**Task statement**
List every line of the entries below that contains the string "height". Case counts.

**Provided records**
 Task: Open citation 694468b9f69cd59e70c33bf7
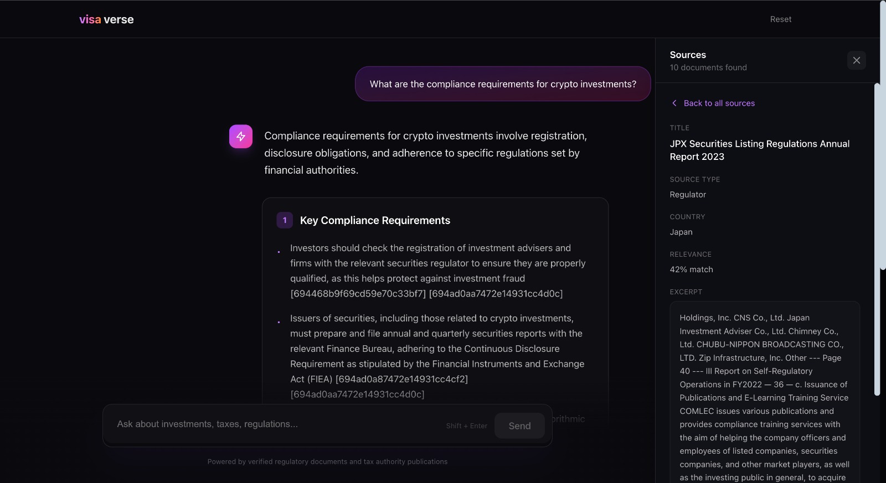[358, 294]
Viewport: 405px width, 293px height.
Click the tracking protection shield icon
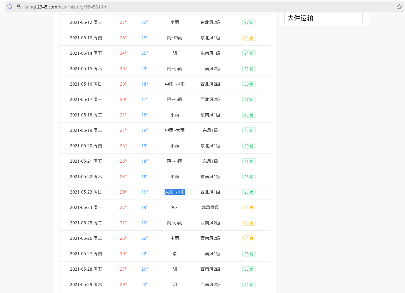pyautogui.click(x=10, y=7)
--
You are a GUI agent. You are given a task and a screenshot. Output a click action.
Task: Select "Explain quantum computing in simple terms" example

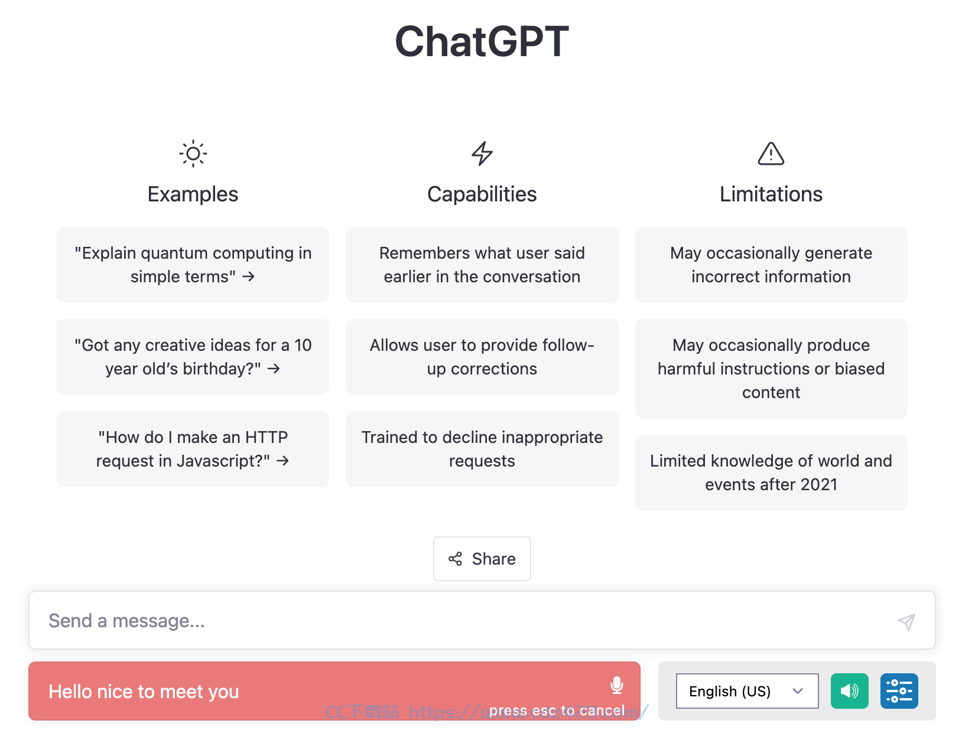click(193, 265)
* * *
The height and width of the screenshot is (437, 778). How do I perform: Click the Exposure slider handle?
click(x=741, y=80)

**Task response**
Viewport: 405px width, 293px height.
The height and width of the screenshot is (437, 778). How do I perform: Click the Exposure slider handle?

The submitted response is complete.